**TASK DETAILS:**
Set down the line that contains "You are a GUI agent. The screenshot is 1470×2068." and every line after it to the end of the entries, exactly as they stand and nothing more.

**EXERCISE MATERIAL:**
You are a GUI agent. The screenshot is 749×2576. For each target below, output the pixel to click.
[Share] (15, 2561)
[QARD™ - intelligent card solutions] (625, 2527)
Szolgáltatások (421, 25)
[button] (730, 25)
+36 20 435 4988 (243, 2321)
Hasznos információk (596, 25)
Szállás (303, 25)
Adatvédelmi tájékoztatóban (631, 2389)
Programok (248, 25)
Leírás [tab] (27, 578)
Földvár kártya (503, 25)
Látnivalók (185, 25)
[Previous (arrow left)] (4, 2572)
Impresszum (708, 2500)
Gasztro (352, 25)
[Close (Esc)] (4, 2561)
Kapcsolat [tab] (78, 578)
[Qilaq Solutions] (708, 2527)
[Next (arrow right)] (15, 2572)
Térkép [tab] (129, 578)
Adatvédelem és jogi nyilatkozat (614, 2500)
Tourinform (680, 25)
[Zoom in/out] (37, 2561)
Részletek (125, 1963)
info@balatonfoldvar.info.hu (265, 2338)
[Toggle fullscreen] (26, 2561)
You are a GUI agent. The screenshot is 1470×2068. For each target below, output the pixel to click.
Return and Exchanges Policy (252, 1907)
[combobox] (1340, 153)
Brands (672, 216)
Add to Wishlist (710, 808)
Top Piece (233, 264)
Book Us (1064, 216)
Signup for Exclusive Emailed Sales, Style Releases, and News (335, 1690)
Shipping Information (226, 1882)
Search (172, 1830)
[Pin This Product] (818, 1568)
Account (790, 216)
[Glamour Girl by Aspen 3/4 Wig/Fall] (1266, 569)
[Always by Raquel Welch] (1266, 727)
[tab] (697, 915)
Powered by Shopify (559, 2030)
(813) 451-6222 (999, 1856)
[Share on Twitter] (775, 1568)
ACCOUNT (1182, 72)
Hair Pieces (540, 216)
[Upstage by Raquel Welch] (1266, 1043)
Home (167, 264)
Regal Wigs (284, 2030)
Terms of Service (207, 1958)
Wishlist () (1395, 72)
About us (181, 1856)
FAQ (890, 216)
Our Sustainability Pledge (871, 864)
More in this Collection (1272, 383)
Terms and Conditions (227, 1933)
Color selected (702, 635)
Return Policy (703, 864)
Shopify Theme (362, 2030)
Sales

**TASK RESULT:**
You are a GUI agent. The screenshot is 1470×2068. For each target below, output the pixel to click.
Return and Exchanges Policy (252, 1907)
[combobox] (1340, 153)
Brands (672, 216)
Add to Wishlist (710, 808)
Top Piece (233, 264)
Book Us (1064, 216)
Signup for Exclusive Emailed Sales, Style Releases, and News (335, 1690)
Shipping Information (226, 1882)
Search (172, 1830)
[Pin This Product] (818, 1568)
Account (790, 216)
[Glamour Girl by Aspen 3/4 Wig/Fall] (1266, 569)
[Always by Raquel Welch] (1266, 727)
[tab] (697, 915)
Powered by Shopify (559, 2030)
(813) 451-6222 (999, 1856)
[Share on Twitter] (775, 1568)
ACCOUNT (1182, 72)
Hair Pieces (540, 216)
[Upstage by Raquel Welch] (1266, 1043)
Home (167, 264)
Regal Wigs (284, 2030)
Terms of Service (207, 1958)
Wishlist () (1395, 72)
About us (181, 1856)
FAQ (890, 216)
Our Sustainability Pledge (871, 864)
More in this Collection (1272, 383)
Terms and Conditions (227, 1933)
Color selected (702, 635)
Return Policy (703, 864)
Shopify Theme (362, 2030)
Sales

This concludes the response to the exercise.